POLITICS

Conservative MP Gerry Ritz Resigning House Of Commons Seat, But Won't Say Why

He served as agriculture minister between 2007 and 2015.

08/31/2017 10:18 EDT | Updated 08/31/2017 12:40 EDT
The Canadian Press
Tory MP Gerry Ritz speaks during a press conference in Ottawa on May 19, 2015.

OTTAWA — Gerry Ritz won't enter the race to lead the Saskatchewan Party, the long-serving Conservative MP said Thursday, after announcing he's leaving federal politics.

"It is out of the question," Ritz said in a telephone interview, suggesting he's finished with political office.

"After 25 years involved at the federal level, I'm not sure there's enough fire in the belly left to take on a challenge at that level."

That doesn't mean he won't be active in supporting someone in the race to replace outgoing Saskatchewan Premier Brad Wall, Ritz said.

The Canadian Press
After the Liberal party came into power, Ritz served as international trade critic under former interim party leader Rona Ambrose.

"I just don't see myself in that capacity."

Ritz added that he has been paying close attention to the leadership race, although he hasn't yet picked a favourite to support before the party chooses a new leader in January.

In a statement posted earlier on social media, Ritz confirmed he won't be back in the Commons when House business resumes next month.

"Today, I am announcing my intent to resign as the member of Parliament for Battlefords-Lloydminster," Ritz posted on Twitter.

"I will not be returning to my seat in the House of Commons this fall."

Ritz was first elected in 1997 and held his Saskatchewan riding for two decades, first as a Reform party member, then under the Canadian Alliance banner before it merged with the Progressive Conservatives to become the Conservative party.

Joke drew widespread condemnation


Between 2007 and 2015, he served as agriculture minister under former prime minister Stephen Harper, overseeing, among other things, the marquee Conservative promise to overhaul the Canadian Wheat Board.
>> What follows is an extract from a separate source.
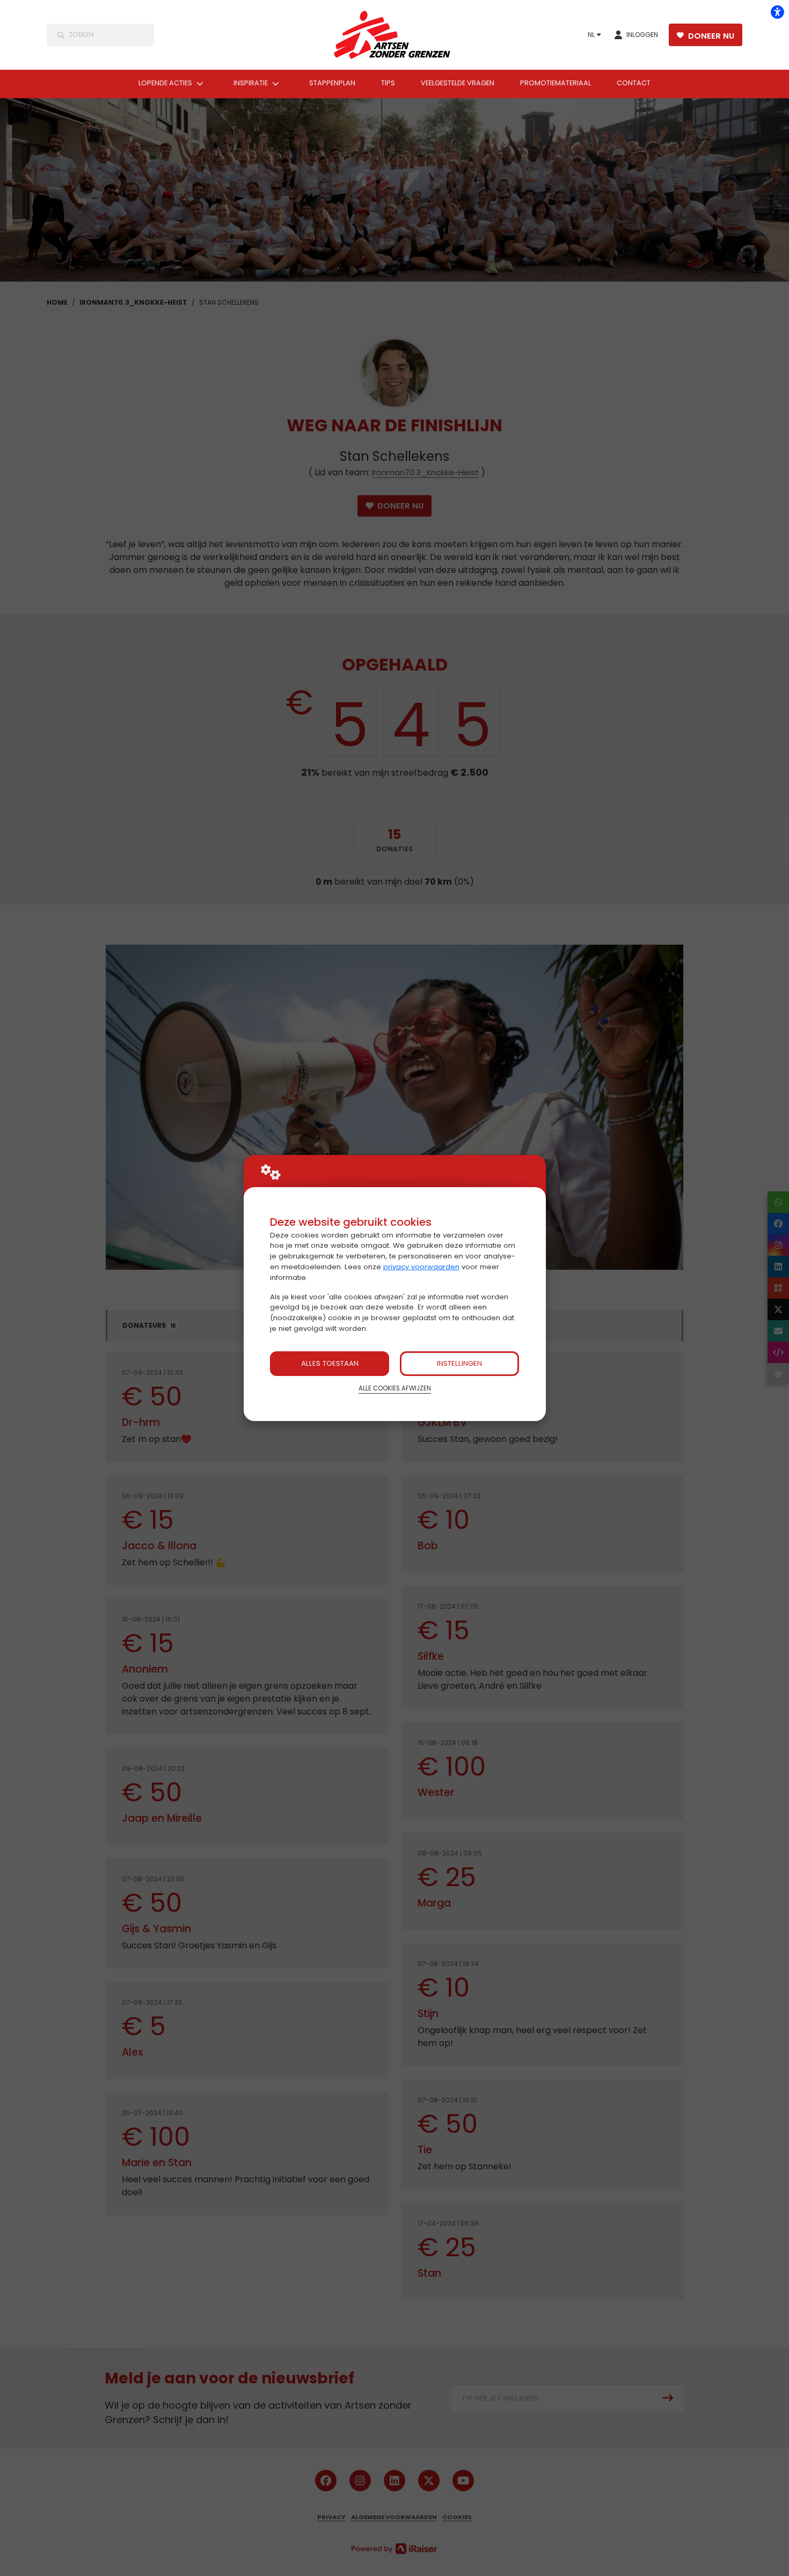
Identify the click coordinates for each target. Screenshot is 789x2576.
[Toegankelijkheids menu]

It was during that time, in the midst of a 2008 outbreak of listeriosis that killed about 20 people, that the outspoken Ritz drew widespread condemnation for cracking a joke that the political damage from the issue was "like a death by a thousand cuts. Or should I say cold cuts."

He later apologized for the remark, which Harper's office had called tasteless and completely inappropriate.

Ritz said he informed Andrew Scheer of his planned retirement two weeks ago as the Conservative leader was in the midst of putting together his shadow cabinet.

Ritz, 66, spent two decades as a farmer before entering politics. He won office in the same election that saw Deepak Obhrai secure a seat for the Reform party in Calgary — Obhrai was sworn in before Ritz, because of the alphabetical list, and is technically considered the longest-serving Tory MP.

But the duo represent the last of the old Reform guard in the Commons.

After the Liberals came to power and Harper stepped down as Conservative leader, Ritz served as international trade critic under interim party leader Rona Ambrose.

In his Thursday tweet, Ritz extended thanks to his colleagues as well as his constituents.

"It has been an honour and privilege to serve the people of Battlefords-Lloydminster; I thank them for the confidence they placed in me for the past 20 years," he wrote.

Ritz also had high praise Thursday for Premier Wall's tenure in office, saying his replacement will have "some pretty big shoes to fill."

There are five declared candidates for the provincial party's leadership so far.

Party members are to select their new leader on Jan. 27 in Saskatoon.